Not all DEI consultants are good for your organization. And some are just bad.
A great consultant will empower your organization, helping to set and/or execute impactful DEI strategies that forever change your organization’s processes and behaviors to create more equitable, inclusive processes, culture, and infrastructure. A bad consultant can slide your organization backward, increasing tension, resistance, and negative reactions to DEI initiatives. Or they can spin the organization in never ending cycles of talk and planning and intention without ever inciting change.
Previously, we covered steps to assessing DEI consultants. The technique is the same as evaluating and selecting candidates:
Identify what you need.
Evaluate consultants against those needs.
Select the best fit.
And just like evaluating candidates, part of the secret sauce is in the evaluation questions.
Secret Sauce starter recipe – basic DEI consultant questions
Great DEI consultant evaluation questions allow the consultants to demonstrate they can do the job, do it well for your organization, and obtain the desired results. While most of these questions should focus on the project/goals of your program, there are a few tricks to help separate the good, the bad, and the ugly.
Tip 1: “yes, I know that” is not an expertise validation.
Just because someone says they know something doesn’t make it true. Ask questions that allow them to prove their expertise.
Tip 2: Go beyond the comfort zone
We all have our comfort zone – those topics and situations that let us shine. These glorious moments are the perfect ways for consultants to sell themselves. However, unless your project is exactly like the examples they use, you need to assess outside the comfort zone.
For example, if you are looking for a DEI generalist, test the breadth of knowledge of the consultant. Pay attention to what demographics/examples they use most often. Then ask them about challenges or situations of a different demographic/pattern. So, if they speak consistently about women of color, ask about common challenges for people with disabilities or those over the age of 50.
For example, if you are looking for someone to facilitate a change in culture and the consultant is lingering on the importance of awareness training, ask what behavioral shifts they have achieved with their other clients and how they were able to measure the cultural change and the impact of that change on the business.
Tip 3: Review work samples
You wouldn’t hire a designer or writer or trainer without examples of their work, would you? Consultants are the same. Ask for relevant proof of their work (i.e. work that’s tied to the nature of consulting engagement).
For example, engaging a consultant for training – request a recording of training. Working with someone to revamp job descriptions – ask for a sample before/after job descriptions.
Tip 4: Evaluate Alignment
Just like with candidates, even if the consultant has the expertise and skill, it doesn’t mean they will be a good fit. Consultants must be able to do the job for you. That means engaging with your teams and enabling or leading change within your organization.
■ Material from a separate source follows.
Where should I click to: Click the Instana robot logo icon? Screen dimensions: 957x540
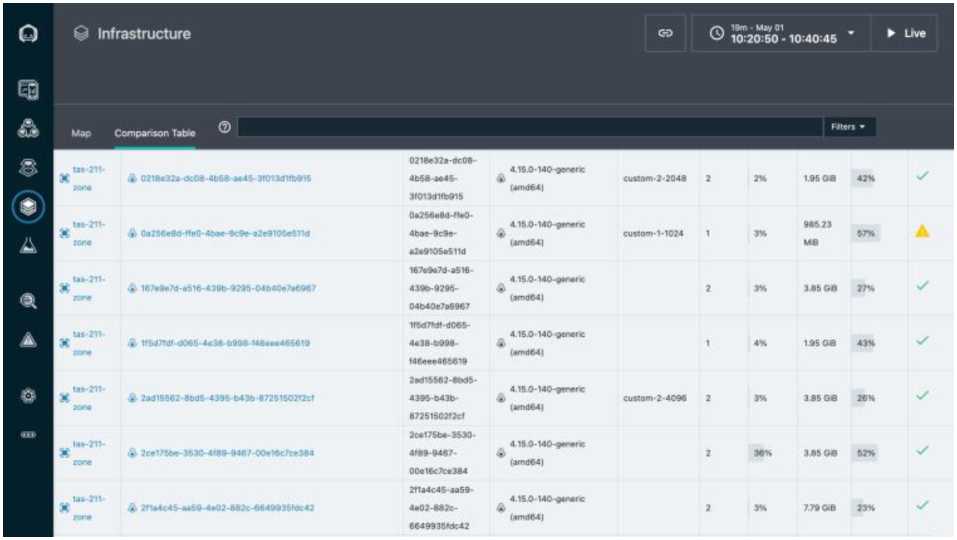(x=29, y=33)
Therefore, the consultants must have the style, tone, approach, and philosophy that resonates with your culture.
When speaking to the consultants and evaluating work samples, assess how the material is being presented, in what context and delivery method, and with what materials. Look at the style and language and word choice. How will the employees perceive the information?
For example, if your organization is highly interactive with short attention spans, look for someone with a shorter, conversational style. If your organization is highly structured and detailed oriented, look for someone with an academic style with detailed methodologies and/or curriculum. And, if your organization is change adverse, look for someone patient and oriented around change management and incremental change.
Watch for content that may increase or instigate tension.
For example, some DEI consultants use techniques that highlight disparity and discomfort to make a point such as public privilege walks and displays of bias. This could instigate or increase tension in organizations that already have heightened sensitivity or a population that is defensive or combative to the racial conversations.
Tip 4: Focus on results
More important than the consultant’s work is the result of that work. You are investing time and money and resources to engage with the consultant therefore you must receive something of measurable value in return. Focus on the results.
Ask for examples of ‘what happened’ due to their engagements and how did they prove success (i.e. what did they measure to show results).
Tip 5: Request references
You don’t need to take the consultants’ word for it when they tell you they are perfect for the job. Talk to their other clients. What worked, what would the client request differently if they were to engage again, would the client do another engagement with the consultant. Keep in mind, the consultant is picking their happiest clients.
Bringing it all together
The secret sauce for selecting the best DEI consultants, like selecting great candidates, is all in the questions. Ask questions to evaluate how the consultant will engage with your organization to meet your needs and succeed in your program. Stretch them beyond their comfort zone and what they want to tell you to get to what you need to know. Make sure they show, not just tell, that they are great with proof in work samples, measurable results, and references. And evaluate their approach and style and philosophy to ensure that the content is not just accurate but also engaging and empowering to your teams.
Disclosure: We at career.place are not consultants. We offer inclusive, anonymous candidate screening technology and DEI in TA best practices training. For us, great consultants are fantastic partners and change agents helping us drive our mission of more equitable, inclusive hiring. Happy choosing!